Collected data
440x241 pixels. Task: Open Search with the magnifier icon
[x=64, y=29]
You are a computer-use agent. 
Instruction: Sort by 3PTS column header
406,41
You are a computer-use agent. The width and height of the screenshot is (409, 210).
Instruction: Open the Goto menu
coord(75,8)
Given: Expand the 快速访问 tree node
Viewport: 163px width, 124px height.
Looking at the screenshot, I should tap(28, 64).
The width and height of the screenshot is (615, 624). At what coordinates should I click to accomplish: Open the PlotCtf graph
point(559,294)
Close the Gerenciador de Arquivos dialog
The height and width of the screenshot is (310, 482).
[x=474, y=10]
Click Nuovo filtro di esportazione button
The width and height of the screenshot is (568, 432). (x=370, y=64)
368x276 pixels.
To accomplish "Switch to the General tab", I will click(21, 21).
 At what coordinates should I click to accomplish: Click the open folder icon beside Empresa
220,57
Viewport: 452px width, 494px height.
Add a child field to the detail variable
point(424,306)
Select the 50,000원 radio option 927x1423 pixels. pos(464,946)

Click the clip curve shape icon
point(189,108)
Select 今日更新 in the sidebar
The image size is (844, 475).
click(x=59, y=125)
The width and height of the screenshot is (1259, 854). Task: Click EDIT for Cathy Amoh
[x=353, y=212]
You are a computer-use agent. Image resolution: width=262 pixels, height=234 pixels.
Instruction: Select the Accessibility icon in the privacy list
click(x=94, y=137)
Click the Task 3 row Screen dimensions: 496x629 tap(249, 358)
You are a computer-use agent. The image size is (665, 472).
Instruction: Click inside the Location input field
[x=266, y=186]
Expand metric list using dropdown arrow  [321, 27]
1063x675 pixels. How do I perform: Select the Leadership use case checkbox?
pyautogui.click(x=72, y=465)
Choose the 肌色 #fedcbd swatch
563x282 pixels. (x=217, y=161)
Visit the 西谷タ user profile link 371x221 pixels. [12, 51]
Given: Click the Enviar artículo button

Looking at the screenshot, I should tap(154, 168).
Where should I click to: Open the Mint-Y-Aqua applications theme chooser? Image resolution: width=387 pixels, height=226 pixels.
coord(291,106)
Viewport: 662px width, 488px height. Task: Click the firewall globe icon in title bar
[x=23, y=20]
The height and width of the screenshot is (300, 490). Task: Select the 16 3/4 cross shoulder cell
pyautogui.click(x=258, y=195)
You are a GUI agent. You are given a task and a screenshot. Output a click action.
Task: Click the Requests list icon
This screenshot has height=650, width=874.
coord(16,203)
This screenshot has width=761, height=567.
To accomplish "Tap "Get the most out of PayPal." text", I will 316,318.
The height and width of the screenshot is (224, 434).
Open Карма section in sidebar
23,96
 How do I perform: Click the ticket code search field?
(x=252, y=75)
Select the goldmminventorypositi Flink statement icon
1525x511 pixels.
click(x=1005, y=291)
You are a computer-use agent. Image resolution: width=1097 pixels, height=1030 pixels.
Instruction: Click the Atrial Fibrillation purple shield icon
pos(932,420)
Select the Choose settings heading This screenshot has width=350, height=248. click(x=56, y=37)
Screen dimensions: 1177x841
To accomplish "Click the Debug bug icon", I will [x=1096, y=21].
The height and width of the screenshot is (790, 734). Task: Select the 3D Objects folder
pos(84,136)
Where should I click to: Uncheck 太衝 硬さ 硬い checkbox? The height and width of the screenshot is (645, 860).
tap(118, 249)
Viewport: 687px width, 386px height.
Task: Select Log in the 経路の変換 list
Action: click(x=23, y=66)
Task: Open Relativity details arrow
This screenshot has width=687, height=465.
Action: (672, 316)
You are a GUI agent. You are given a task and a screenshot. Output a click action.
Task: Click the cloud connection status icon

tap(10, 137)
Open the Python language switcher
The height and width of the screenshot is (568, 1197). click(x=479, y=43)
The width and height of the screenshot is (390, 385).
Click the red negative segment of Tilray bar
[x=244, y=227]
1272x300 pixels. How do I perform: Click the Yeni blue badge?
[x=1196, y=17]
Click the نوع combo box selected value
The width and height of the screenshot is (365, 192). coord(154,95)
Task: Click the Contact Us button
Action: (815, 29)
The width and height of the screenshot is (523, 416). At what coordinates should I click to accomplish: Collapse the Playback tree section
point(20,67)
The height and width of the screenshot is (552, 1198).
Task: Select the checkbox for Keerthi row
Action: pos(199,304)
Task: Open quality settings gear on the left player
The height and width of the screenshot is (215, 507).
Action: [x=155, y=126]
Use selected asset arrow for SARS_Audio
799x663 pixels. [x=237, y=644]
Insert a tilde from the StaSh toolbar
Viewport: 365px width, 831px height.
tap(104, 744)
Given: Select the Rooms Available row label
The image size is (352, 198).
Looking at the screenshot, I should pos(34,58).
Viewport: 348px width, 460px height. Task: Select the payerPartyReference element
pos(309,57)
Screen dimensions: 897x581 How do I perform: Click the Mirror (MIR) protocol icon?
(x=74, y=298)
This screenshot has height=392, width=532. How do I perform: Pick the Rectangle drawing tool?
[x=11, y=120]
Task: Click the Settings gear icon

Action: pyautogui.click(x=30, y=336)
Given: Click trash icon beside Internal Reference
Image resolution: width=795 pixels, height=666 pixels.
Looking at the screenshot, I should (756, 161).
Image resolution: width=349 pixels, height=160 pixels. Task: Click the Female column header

● **What you will do**: Beginning at the line with "Expand metric list" and ending at the line with "Screen dimensions: 1177x841", reproduce each line of the data above exactly, and add no other lines.

● **Answer space**:
Expand metric list using dropdown arrow  [321, 27]
1063x675 pixels. How do I perform: Select the Leadership use case checkbox?
pyautogui.click(x=72, y=465)
Choose the 肌色 #fedcbd swatch
563x282 pixels. (x=217, y=161)
Visit the 西谷タ user profile link 371x221 pixels. [12, 51]
Given: Click the Enviar artículo button

Looking at the screenshot, I should tap(154, 168).
Where should I click to: Open the Mint-Y-Aqua applications theme chooser? Image resolution: width=387 pixels, height=226 pixels.
coord(291,106)
Viewport: 662px width, 488px height. Task: Click the firewall globe icon in title bar
[x=23, y=20]
The height and width of the screenshot is (300, 490). Task: Select the 16 3/4 cross shoulder cell
pyautogui.click(x=258, y=195)
You are a GUI agent. You are given a task and a screenshot. Output a click action.
Task: Click the Requests list icon
This screenshot has height=650, width=874.
coord(16,203)
This screenshot has width=761, height=567.
To accomplish "Tap "Get the most out of PayPal." text", I will 316,318.
The height and width of the screenshot is (224, 434).
Open Карма section in sidebar
23,96
 How do I perform: Click the ticket code search field?
(x=252, y=75)
Select the goldmminventorypositi Flink statement icon
1525x511 pixels.
click(x=1005, y=291)
You are a computer-use agent. Image resolution: width=1097 pixels, height=1030 pixels.
Instruction: Click the Atrial Fibrillation purple shield icon
pos(932,420)
Select the Choose settings heading This screenshot has width=350, height=248. click(x=56, y=37)
Screen dimensions: 1177x841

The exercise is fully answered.